## Directions for this task
Your reply should be the records below, duplicated exactly, with any picture removed.

►

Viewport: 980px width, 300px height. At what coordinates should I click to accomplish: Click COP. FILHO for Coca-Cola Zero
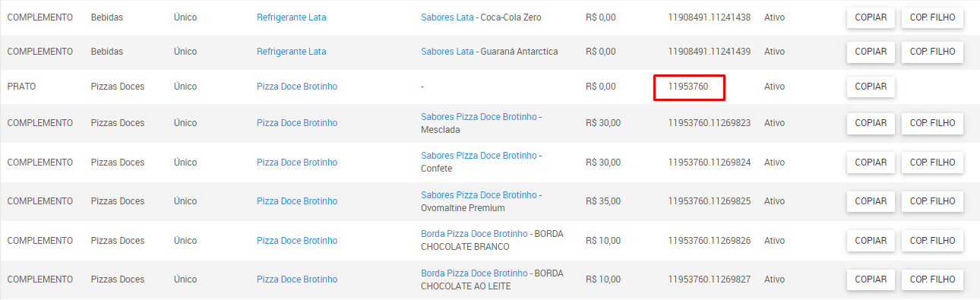tap(932, 17)
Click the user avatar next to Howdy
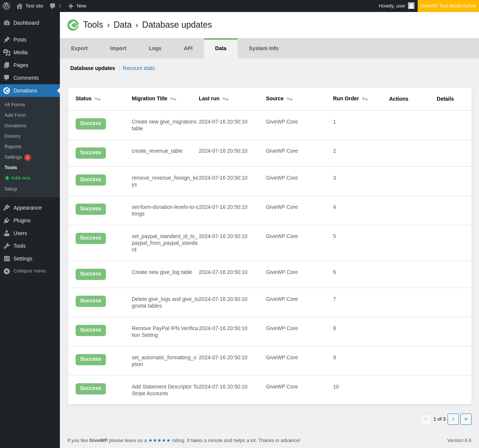Image resolution: width=479 pixels, height=448 pixels. (x=411, y=6)
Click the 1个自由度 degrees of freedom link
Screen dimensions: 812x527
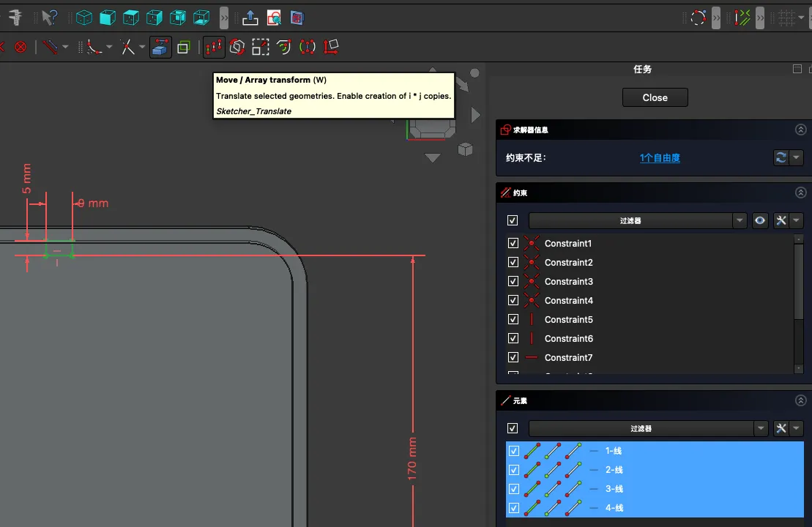click(x=660, y=158)
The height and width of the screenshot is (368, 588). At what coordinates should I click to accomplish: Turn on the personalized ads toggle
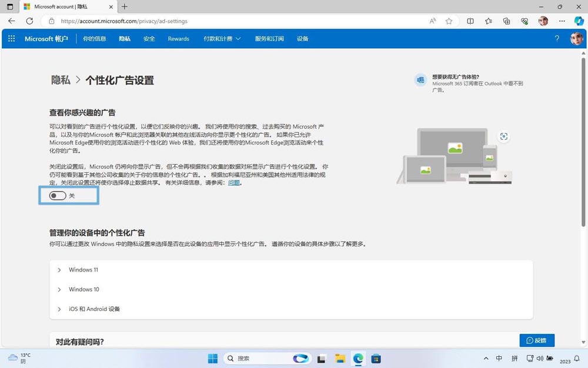click(x=58, y=195)
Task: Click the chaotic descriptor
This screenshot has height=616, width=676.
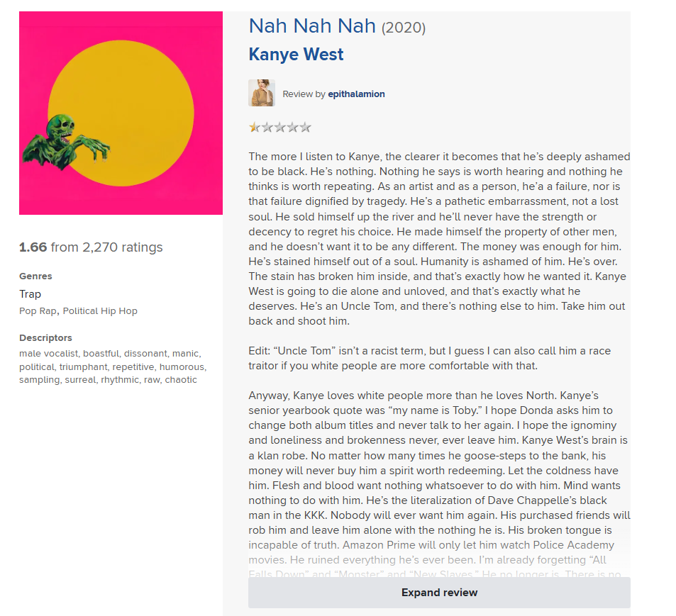Action: (x=181, y=379)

◄

## Response for this exercise
Viewport: 980px width, 300px height. At what coordinates should I click to accomplish: Click COP. FILHO for Coca-Cola Zero
tap(932, 17)
Click the user avatar next to Howdy
Image resolution: width=479 pixels, height=448 pixels. (x=411, y=6)
Click the 1个自由度 degrees of freedom link
Screen dimensions: 812x527
click(x=660, y=158)
The height and width of the screenshot is (368, 588). At what coordinates should I click to accomplish: Turn on the personalized ads toggle
click(x=58, y=195)
Task: Click the chaotic descriptor
This screenshot has height=616, width=676.
Action: (x=181, y=379)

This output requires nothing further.